Shannon, as we have also seen, in 1938, connected the technological art of switching circuit design with the abstract, symbolic logic of Boolean algebra. It is, perhaps, for this reason that the design of circuits that input, process, and output the Boolean values—1 and 0 or TRUE and FALSE—is called logic design.44 In fact, during the late 1940s, Shannon did much more. In 1948, then a mathematician at the Bell Telephone Laboratories in Murray Hill, New Jersey, Shannon published an article on a mathematical theory of communication.45 A
year later, with Warren Weaver (1894–1978), a mathematician and preeminent science administrator at the Rockefeller Foundation, Shannon published a book that developed this theory more fully.46
The mathematical theory of communication is otherwise and more succinctly called information theory, which forms the theoretical foundation of telecommunications engineering and has also influenced the study of human communication.47 The word information is used in information theory in a specific sort of way; it has nothing to do with how “information” is understood in everyday language. We usually think of information as being about something. In common parlance, information has meaning, there is a semantic aspect to it. In information theory, however, information is devoid of meaning. It is simply the commodity that is transmitted across communication “channels,” whether between human beings, along telegraph wires, or across telephone lines. The unit of information in information theory is called the bit (short for binary digit, a term coined by another distinguished Bell Laboratory mathematician and Shannon’s colleague, John W. Tukey [1915–2000]48).
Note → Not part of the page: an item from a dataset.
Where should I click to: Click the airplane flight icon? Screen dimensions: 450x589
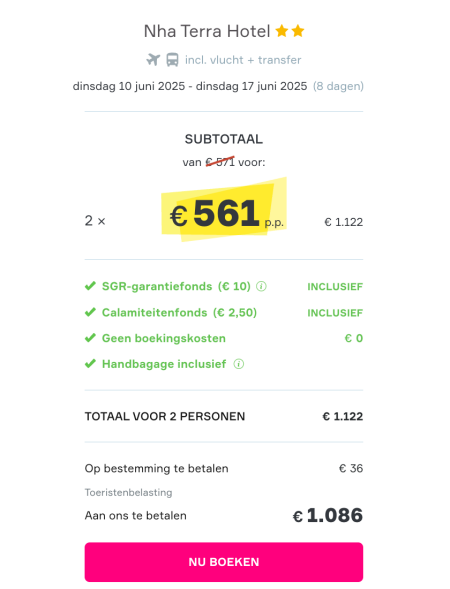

It means nothing but itself, just as a unit of money refers to nothing but itself.
Shannon is commonly referred to as the Father of Information Theory, but—like all such glib journalistic appellations—this, too, much be viewed quizzically if only because the history of the origins of information theory began well before Shannon.49 What is beyond dispute is that he has a preeminent place in the creation of information theory.
Insofar as the transmission and storage of information bits are prominent aspects of the design of computer systems, Shannon’s contribution to information theory has an obvious place in the history of computing. But this is not why he appears in this part of our story. Shannon was one of those individuals who, during the 1940s crossed interdisciplinary boundaries with total insouciance, who ignored the narrow domestic walls the poet Tagore had dreamed of demolishing. He was, after all, a contemporary of Wiener, and it is this trait that ushers him into this chapter.